My lay explanation of the risk-management failure is as follows. Let's say
that you're of average means, with a net worth of $25,500. You've decided that
"fuck you" money is $10 million, and you want to get there by (wait for it)
betting on coin flips, pursuing the Martingale betting strategy. You'll stop
flipping when either (1) you lose everything, or (2) you get to the fuck-you
mark of $10m.

Martingale works as follows: start with a small bet (say, $100). If you win,
bet again at the small size. If you lose, bet again, doubling your size.
You'll win almost all of the time, losing only on an improbable string of
losses. When you win, you'll be up exactly $100.

Obviously, this is an extremely stupid strategy. On the first go, you lose
everything on a string of 8 failures (1/256).
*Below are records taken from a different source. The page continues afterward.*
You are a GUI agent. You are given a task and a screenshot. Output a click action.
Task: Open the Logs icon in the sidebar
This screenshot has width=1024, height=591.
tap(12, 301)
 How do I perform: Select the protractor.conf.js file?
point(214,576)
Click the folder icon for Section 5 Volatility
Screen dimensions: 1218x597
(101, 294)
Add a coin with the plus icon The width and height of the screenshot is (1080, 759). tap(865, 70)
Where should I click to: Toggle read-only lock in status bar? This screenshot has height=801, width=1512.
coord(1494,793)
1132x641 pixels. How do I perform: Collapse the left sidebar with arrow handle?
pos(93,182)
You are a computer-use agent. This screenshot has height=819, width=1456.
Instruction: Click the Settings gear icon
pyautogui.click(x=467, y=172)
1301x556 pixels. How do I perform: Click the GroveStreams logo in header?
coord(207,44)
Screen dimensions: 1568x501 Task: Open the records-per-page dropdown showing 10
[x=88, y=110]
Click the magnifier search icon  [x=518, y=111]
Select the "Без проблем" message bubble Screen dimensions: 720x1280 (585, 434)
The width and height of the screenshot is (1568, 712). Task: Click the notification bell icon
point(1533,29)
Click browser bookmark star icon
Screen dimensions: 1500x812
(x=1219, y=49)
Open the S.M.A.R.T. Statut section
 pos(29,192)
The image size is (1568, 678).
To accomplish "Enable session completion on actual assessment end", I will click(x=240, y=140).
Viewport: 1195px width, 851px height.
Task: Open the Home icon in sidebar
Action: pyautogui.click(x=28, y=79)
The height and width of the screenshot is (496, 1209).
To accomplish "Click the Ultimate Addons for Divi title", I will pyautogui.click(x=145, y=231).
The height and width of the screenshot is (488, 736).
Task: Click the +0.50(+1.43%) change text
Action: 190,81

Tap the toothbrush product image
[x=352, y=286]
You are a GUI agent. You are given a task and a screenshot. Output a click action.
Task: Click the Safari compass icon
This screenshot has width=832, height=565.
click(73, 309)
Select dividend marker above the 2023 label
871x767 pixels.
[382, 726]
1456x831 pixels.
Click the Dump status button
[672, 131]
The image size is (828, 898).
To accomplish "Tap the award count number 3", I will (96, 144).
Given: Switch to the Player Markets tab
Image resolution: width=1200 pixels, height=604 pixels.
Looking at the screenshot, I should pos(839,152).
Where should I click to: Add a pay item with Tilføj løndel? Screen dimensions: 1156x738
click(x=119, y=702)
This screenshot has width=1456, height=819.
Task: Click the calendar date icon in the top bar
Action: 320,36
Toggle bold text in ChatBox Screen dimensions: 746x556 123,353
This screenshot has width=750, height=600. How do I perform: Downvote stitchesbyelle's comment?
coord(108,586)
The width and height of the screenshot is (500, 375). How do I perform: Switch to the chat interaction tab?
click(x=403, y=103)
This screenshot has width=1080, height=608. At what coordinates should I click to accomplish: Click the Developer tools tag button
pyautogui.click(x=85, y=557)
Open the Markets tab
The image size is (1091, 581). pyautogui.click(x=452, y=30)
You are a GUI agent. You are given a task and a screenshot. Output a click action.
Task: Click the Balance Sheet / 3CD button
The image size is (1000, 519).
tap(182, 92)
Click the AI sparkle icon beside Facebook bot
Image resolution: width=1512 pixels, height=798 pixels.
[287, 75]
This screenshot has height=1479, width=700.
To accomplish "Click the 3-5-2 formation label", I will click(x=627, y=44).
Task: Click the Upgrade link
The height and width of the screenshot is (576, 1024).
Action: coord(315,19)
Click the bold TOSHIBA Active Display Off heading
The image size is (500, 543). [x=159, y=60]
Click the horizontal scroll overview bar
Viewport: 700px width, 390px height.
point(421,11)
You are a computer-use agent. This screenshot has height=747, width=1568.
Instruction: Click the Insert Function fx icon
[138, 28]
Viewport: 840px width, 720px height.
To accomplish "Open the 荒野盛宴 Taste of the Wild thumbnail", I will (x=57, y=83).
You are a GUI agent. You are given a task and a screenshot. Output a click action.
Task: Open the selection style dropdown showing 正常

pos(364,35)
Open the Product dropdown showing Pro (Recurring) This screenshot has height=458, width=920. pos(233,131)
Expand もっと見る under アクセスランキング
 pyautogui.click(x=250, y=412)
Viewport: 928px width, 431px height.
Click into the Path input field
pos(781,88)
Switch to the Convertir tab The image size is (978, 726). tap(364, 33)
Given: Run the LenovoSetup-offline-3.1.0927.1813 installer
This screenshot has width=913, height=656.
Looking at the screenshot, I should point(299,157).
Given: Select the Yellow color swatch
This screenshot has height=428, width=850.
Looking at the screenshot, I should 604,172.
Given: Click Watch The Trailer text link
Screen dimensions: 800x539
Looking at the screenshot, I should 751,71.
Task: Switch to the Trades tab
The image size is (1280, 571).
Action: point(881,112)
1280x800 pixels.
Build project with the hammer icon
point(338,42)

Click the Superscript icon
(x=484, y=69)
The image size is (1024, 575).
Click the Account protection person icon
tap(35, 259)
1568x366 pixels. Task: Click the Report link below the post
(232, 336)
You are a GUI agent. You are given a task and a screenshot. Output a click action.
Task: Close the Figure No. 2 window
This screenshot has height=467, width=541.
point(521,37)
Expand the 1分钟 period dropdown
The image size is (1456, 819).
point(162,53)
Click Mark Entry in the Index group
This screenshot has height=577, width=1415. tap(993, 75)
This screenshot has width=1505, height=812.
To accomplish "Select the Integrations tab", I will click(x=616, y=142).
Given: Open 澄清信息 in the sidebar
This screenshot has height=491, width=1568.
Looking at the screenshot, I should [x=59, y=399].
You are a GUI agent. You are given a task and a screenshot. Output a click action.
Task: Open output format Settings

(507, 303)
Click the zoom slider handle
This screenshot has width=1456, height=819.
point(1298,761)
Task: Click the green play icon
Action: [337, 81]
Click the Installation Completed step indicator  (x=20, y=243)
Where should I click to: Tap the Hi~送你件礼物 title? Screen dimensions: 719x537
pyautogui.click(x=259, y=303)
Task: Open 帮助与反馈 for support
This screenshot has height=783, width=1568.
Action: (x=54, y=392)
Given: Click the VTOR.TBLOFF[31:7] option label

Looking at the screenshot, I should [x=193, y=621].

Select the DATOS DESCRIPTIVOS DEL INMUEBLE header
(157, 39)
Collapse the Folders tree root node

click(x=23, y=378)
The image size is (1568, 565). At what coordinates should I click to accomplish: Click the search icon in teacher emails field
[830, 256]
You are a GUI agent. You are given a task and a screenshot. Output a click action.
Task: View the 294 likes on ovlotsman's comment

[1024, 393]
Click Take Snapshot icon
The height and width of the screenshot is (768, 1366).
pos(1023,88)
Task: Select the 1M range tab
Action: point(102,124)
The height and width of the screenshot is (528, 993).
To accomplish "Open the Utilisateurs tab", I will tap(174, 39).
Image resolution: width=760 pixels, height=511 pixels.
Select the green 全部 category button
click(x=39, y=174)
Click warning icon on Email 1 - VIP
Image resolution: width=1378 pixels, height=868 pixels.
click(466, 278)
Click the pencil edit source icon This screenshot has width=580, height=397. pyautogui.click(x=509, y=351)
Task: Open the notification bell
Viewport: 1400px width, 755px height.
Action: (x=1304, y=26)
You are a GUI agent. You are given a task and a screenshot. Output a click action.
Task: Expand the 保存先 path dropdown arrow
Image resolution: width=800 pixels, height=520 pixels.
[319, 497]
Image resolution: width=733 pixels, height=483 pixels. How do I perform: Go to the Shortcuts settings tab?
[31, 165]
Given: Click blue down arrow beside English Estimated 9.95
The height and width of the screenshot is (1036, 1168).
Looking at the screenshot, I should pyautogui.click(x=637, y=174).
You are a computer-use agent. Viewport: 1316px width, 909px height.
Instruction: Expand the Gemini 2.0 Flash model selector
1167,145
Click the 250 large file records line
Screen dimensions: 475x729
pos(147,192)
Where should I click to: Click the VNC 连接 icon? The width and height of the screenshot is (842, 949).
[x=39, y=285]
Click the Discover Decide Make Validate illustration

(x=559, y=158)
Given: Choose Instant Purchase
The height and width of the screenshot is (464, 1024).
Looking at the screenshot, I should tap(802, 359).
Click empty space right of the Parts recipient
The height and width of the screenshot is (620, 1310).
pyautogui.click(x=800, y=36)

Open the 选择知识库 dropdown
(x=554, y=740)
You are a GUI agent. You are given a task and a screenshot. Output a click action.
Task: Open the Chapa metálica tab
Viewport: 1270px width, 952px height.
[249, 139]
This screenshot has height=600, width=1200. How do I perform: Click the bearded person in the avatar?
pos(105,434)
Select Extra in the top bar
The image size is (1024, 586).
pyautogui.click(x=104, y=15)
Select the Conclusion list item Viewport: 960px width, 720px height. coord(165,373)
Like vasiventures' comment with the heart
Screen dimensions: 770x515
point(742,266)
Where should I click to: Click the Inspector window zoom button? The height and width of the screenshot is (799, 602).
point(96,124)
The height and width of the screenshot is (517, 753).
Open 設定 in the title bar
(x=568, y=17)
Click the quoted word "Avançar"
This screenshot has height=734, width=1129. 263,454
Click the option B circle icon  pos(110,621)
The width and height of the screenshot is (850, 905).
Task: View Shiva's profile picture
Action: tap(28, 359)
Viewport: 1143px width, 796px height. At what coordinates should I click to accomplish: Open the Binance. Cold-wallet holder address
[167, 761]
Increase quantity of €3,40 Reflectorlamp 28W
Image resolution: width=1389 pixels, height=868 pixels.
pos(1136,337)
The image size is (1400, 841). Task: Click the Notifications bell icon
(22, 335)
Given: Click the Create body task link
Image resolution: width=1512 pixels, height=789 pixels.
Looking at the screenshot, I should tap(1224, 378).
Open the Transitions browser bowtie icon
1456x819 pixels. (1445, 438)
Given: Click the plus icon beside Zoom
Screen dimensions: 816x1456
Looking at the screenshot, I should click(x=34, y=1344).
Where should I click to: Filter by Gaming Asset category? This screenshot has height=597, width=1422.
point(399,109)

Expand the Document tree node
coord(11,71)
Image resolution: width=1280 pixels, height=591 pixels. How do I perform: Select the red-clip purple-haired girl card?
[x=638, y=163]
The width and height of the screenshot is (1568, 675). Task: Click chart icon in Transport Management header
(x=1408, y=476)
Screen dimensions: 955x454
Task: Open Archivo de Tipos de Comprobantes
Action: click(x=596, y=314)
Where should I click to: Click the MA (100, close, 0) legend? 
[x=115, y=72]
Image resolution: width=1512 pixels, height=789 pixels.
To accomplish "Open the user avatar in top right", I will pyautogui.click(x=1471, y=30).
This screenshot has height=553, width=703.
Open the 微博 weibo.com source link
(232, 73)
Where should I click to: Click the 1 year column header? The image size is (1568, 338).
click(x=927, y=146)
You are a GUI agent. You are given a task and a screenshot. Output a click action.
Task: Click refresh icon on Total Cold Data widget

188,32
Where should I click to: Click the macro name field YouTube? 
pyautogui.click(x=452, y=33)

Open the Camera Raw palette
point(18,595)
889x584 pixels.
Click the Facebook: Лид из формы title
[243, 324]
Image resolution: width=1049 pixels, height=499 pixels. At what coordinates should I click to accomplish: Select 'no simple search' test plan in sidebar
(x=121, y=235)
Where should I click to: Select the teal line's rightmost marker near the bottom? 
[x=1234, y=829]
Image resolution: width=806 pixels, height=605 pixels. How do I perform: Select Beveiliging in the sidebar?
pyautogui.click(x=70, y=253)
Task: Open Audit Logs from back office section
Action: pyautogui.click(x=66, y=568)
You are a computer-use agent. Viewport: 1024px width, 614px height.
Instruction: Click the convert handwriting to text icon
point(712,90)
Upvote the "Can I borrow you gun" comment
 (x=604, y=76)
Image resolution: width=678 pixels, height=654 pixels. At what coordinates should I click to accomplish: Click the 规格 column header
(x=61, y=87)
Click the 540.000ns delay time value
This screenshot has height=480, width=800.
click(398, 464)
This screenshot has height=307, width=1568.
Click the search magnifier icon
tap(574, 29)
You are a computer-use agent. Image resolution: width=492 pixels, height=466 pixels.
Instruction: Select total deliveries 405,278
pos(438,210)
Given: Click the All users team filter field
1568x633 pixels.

You win $100, 255/256 of the
time. Expectancy is still zero, and although a blow-out loss is unlikely on a
single round, you're going to progress to $10m so slowly that you'll almost
certainly fail out beforehand. You have, roughly, a 0.255% chance of getting
the "win" outcome of $10m. This doesn't improve if you change the size of the
bet.

If you're able to borrow $1 billion, in addition to your meager $25.5k, this
strategy makes perfect sense. Let's assume that the coin-flips are
instantaneous, and interest is agreed-upon to be a flat 1%/$10m, meaning that
you need to win $20 million to have your "fuck you" money. Now your blow-out
probability is extremely low. The probability of getting to +20m before -1000m
is _about_ 98%. So, you have a very high chance of reaching your goal, and a
low chance of losing your few-months'-salary bankroll (plus a lot of someone
else's money). Of course, the billionaire is getting screwed.

This is a toy example, but it's not far off from what actually happens. Much
of the money made in finance has been obtained by borrowing others' money to
bet against "black swan" events, so infrequent that no one can accurately
model their likelihood and impact. This is what "rock star traders" try to do
their banks, and what banks try to do to their customers, and we've now seen
the resulting clusterfuck.